* EXERCISE INSTRUCTIONS: Rewrite the data below, substituting "Determine the position of" for every instance of "Find the location of" and keeping all other text unchanged.

::::

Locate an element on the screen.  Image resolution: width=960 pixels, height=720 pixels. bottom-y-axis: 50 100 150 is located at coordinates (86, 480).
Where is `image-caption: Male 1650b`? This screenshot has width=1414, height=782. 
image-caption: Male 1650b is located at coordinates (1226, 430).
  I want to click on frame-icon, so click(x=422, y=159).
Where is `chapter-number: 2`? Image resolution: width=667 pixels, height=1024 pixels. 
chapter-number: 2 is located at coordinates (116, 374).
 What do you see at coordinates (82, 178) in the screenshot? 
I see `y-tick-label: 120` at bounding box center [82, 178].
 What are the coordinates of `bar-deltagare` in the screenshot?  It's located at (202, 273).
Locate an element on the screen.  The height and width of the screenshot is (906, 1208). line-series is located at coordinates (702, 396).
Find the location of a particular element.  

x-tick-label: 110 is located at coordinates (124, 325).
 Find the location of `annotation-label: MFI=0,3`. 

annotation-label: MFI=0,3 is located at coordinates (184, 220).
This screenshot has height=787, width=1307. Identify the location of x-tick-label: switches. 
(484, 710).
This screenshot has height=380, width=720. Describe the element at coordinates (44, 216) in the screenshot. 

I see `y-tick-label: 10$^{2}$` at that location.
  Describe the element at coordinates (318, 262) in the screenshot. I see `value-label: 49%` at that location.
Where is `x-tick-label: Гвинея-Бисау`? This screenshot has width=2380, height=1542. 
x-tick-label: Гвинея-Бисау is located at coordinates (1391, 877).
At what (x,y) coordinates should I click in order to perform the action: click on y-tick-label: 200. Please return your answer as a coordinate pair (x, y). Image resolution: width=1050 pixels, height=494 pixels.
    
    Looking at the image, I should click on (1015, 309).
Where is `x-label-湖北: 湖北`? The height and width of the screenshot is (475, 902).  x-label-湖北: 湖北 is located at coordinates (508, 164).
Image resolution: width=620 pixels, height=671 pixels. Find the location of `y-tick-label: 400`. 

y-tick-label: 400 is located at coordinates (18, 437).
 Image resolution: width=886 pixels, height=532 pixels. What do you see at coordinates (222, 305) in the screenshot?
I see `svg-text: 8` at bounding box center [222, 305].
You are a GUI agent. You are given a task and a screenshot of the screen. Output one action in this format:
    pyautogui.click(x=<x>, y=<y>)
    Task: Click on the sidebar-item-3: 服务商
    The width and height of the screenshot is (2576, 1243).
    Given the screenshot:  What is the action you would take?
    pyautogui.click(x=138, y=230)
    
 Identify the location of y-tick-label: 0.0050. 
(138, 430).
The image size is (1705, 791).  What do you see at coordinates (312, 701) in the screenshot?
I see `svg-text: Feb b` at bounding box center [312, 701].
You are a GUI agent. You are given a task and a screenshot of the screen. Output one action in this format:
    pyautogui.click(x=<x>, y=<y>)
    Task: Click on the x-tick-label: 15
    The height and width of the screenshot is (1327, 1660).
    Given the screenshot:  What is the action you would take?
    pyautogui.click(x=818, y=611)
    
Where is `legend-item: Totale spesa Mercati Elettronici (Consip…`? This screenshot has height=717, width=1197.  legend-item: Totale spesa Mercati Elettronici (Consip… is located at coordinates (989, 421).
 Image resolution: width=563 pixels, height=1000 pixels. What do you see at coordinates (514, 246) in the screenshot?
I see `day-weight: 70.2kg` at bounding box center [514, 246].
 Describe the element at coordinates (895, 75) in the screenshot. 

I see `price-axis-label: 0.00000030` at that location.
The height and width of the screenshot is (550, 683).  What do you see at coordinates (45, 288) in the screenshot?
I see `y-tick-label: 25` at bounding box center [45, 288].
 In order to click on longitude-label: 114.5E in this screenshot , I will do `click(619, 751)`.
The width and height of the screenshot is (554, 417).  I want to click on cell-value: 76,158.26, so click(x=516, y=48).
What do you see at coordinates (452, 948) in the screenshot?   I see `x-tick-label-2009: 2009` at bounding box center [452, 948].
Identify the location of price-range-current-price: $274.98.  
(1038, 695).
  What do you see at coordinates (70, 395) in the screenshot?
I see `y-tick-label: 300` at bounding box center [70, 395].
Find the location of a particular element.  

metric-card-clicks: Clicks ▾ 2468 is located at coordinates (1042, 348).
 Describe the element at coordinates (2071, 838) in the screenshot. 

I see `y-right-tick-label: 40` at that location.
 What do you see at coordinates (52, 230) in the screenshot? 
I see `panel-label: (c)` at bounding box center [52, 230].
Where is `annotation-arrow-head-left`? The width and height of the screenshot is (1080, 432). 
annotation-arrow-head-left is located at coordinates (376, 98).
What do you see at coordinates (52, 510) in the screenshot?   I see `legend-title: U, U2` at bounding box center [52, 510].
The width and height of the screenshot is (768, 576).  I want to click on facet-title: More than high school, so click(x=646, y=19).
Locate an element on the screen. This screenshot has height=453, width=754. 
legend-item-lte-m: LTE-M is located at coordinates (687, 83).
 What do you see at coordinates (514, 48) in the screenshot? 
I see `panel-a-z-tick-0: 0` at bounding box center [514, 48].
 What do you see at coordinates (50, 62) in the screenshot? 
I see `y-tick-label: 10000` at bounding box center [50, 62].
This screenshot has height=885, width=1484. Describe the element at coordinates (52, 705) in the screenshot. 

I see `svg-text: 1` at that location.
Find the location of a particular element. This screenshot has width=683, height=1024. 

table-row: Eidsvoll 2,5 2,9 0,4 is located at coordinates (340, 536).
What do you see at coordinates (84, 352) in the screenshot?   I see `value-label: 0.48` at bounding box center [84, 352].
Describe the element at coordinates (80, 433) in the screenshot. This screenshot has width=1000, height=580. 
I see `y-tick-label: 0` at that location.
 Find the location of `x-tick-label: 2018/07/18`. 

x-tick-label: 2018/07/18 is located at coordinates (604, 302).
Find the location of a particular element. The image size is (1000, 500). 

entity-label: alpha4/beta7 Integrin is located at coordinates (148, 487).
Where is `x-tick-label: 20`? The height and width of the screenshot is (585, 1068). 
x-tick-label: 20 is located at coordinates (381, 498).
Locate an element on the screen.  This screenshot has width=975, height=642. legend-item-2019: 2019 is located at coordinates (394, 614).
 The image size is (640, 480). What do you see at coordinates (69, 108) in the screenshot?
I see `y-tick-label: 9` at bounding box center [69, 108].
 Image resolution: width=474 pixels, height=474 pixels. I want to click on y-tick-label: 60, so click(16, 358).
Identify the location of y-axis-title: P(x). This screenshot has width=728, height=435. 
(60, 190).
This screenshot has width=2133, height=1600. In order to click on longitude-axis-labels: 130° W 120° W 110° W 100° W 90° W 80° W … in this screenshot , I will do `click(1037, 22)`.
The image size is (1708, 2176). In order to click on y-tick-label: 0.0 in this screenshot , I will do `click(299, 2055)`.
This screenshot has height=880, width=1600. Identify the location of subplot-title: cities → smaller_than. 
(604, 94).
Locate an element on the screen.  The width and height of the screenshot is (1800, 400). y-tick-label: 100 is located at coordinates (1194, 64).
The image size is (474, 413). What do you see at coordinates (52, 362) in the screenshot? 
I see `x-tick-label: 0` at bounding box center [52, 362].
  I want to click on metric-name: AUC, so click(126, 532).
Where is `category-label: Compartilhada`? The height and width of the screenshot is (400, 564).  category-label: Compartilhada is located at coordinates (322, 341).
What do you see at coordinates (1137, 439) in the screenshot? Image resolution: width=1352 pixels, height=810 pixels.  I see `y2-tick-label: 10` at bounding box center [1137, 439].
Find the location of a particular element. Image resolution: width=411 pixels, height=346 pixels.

::::

* SOLUTION TO THE EXERCISE:
Locate an element on the screen.  Image resolution: width=960 pixels, height=720 pixels. bottom-y-axis: 50 100 150 is located at coordinates (86, 480).
Where is `image-caption: Male 1650b`? This screenshot has width=1414, height=782. 
image-caption: Male 1650b is located at coordinates (1226, 430).
  I want to click on frame-icon, so click(x=422, y=159).
Where is `chapter-number: 2`? Image resolution: width=667 pixels, height=1024 pixels. 
chapter-number: 2 is located at coordinates (116, 374).
 What do you see at coordinates (82, 178) in the screenshot? 
I see `y-tick-label: 120` at bounding box center [82, 178].
 What are the coordinates of `bar-deltagare` in the screenshot?  It's located at (202, 273).
Locate an element on the screen.  The height and width of the screenshot is (906, 1208). line-series is located at coordinates (702, 396).
Determine the position of a particular element.  

x-tick-label: 110 is located at coordinates (124, 325).
 Determine the position of `annotation-label: MFI=0,3`. 

annotation-label: MFI=0,3 is located at coordinates (184, 220).
This screenshot has height=787, width=1307. Identify the location of x-tick-label: switches. 
(484, 710).
This screenshot has height=380, width=720. Describe the element at coordinates (44, 216) in the screenshot. 

I see `y-tick-label: 10$^{2}$` at that location.
  Describe the element at coordinates (318, 262) in the screenshot. I see `value-label: 49%` at that location.
Where is `x-tick-label: Гвинея-Бисау`? This screenshot has width=2380, height=1542. 
x-tick-label: Гвинея-Бисау is located at coordinates (1391, 877).
At what (x,y) coordinates should I click in order to perform the action: click on y-tick-label: 200. Please return your answer as a coordinate pair (x, y). Image resolution: width=1050 pixels, height=494 pixels.
    
    Looking at the image, I should click on (1015, 309).
Where is `x-label-湖北: 湖北`? The height and width of the screenshot is (475, 902).  x-label-湖北: 湖北 is located at coordinates (508, 164).
Image resolution: width=620 pixels, height=671 pixels. Determine the position of `y-tick-label: 400`. 

y-tick-label: 400 is located at coordinates (18, 437).
 Image resolution: width=886 pixels, height=532 pixels. What do you see at coordinates (222, 305) in the screenshot?
I see `svg-text: 8` at bounding box center [222, 305].
You are a GUI agent. You are given a task and a screenshot of the screen. Output one action in this format:
    pyautogui.click(x=<x>, y=<y>)
    Task: Click on the sidebar-item-3: 服务商
    The width and height of the screenshot is (2576, 1243).
    Given the screenshot:  What is the action you would take?
    pyautogui.click(x=138, y=230)
    
 Identify the location of y-tick-label: 0.0050. 
(138, 430).
The image size is (1705, 791).  What do you see at coordinates (312, 701) in the screenshot?
I see `svg-text: Feb b` at bounding box center [312, 701].
You are a GUI agent. You are given a task and a screenshot of the screen. Output one action in this format:
    pyautogui.click(x=<x>, y=<y>)
    Task: Click on the x-tick-label: 15
    The height and width of the screenshot is (1327, 1660).
    Given the screenshot:  What is the action you would take?
    pyautogui.click(x=818, y=611)
    
Where is `legend-item: Totale spesa Mercati Elettronici (Consip…`? This screenshot has height=717, width=1197.  legend-item: Totale spesa Mercati Elettronici (Consip… is located at coordinates (989, 421).
 Image resolution: width=563 pixels, height=1000 pixels. What do you see at coordinates (514, 246) in the screenshot?
I see `day-weight: 70.2kg` at bounding box center [514, 246].
 Describe the element at coordinates (895, 75) in the screenshot. 

I see `price-axis-label: 0.00000030` at that location.
The height and width of the screenshot is (550, 683).  What do you see at coordinates (45, 288) in the screenshot?
I see `y-tick-label: 25` at bounding box center [45, 288].
 In order to click on longitude-label: 114.5E in this screenshot , I will do `click(619, 751)`.
The width and height of the screenshot is (554, 417).  I want to click on cell-value: 76,158.26, so click(x=516, y=48).
What do you see at coordinates (452, 948) in the screenshot?   I see `x-tick-label-2009: 2009` at bounding box center [452, 948].
Identify the location of price-range-current-price: $274.98.  
(1038, 695).
  What do you see at coordinates (70, 395) in the screenshot?
I see `y-tick-label: 300` at bounding box center [70, 395].
Determine the position of a particular element.  

metric-card-clicks: Clicks ▾ 2468 is located at coordinates (1042, 348).
 Describe the element at coordinates (2071, 838) in the screenshot. 

I see `y-right-tick-label: 40` at that location.
 What do you see at coordinates (52, 230) in the screenshot? 
I see `panel-label: (c)` at bounding box center [52, 230].
Where is `annotation-arrow-head-left`? The width and height of the screenshot is (1080, 432). 
annotation-arrow-head-left is located at coordinates (376, 98).
What do you see at coordinates (52, 510) in the screenshot?   I see `legend-title: U, U2` at bounding box center [52, 510].
The width and height of the screenshot is (768, 576).  I want to click on facet-title: More than high school, so click(x=646, y=19).
Locate an element on the screen. This screenshot has height=453, width=754. 
legend-item-lte-m: LTE-M is located at coordinates (687, 83).
 What do you see at coordinates (514, 48) in the screenshot? 
I see `panel-a-z-tick-0: 0` at bounding box center [514, 48].
 What do you see at coordinates (50, 62) in the screenshot? 
I see `y-tick-label: 10000` at bounding box center [50, 62].
This screenshot has height=885, width=1484. Describe the element at coordinates (52, 705) in the screenshot. 

I see `svg-text: 1` at that location.
Determine the position of a particular element. This screenshot has width=683, height=1024. 

table-row: Eidsvoll 2,5 2,9 0,4 is located at coordinates (340, 536).
What do you see at coordinates (84, 352) in the screenshot?   I see `value-label: 0.48` at bounding box center [84, 352].
Describe the element at coordinates (80, 433) in the screenshot. This screenshot has width=1000, height=580. 
I see `y-tick-label: 0` at that location.
 Determine the position of `x-tick-label: 2018/07/18`. 

x-tick-label: 2018/07/18 is located at coordinates (604, 302).
Determine the position of a particular element. The image size is (1000, 500). 

entity-label: alpha4/beta7 Integrin is located at coordinates (148, 487).
Where is `x-tick-label: 20`? The height and width of the screenshot is (585, 1068). 
x-tick-label: 20 is located at coordinates (381, 498).
Locate an element on the screen.  This screenshot has width=975, height=642. legend-item-2019: 2019 is located at coordinates (394, 614).
 The image size is (640, 480). What do you see at coordinates (69, 108) in the screenshot?
I see `y-tick-label: 9` at bounding box center [69, 108].
 Image resolution: width=474 pixels, height=474 pixels. I want to click on y-tick-label: 60, so click(16, 358).
Identify the location of y-axis-title: P(x). This screenshot has width=728, height=435. 
(60, 190).
This screenshot has width=2133, height=1600. In order to click on longitude-axis-labels: 130° W 120° W 110° W 100° W 90° W 80° W … in this screenshot , I will do `click(1037, 22)`.
The image size is (1708, 2176). In order to click on y-tick-label: 0.0 in this screenshot , I will do `click(299, 2055)`.
This screenshot has height=880, width=1600. Identify the location of subplot-title: cities → smaller_than. 
(604, 94).
Locate an element on the screen.  The width and height of the screenshot is (1800, 400). y-tick-label: 100 is located at coordinates (1194, 64).
The image size is (474, 413). What do you see at coordinates (52, 362) in the screenshot? 
I see `x-tick-label: 0` at bounding box center [52, 362].
  I want to click on metric-name: AUC, so click(126, 532).
Where is `category-label: Compartilhada`? The height and width of the screenshot is (400, 564).  category-label: Compartilhada is located at coordinates (322, 341).
What do you see at coordinates (1137, 439) in the screenshot? Image resolution: width=1352 pixels, height=810 pixels.  I see `y2-tick-label: 10` at bounding box center [1137, 439].
Determine the position of a particular element. Image resolution: width=411 pixels, height=346 pixels.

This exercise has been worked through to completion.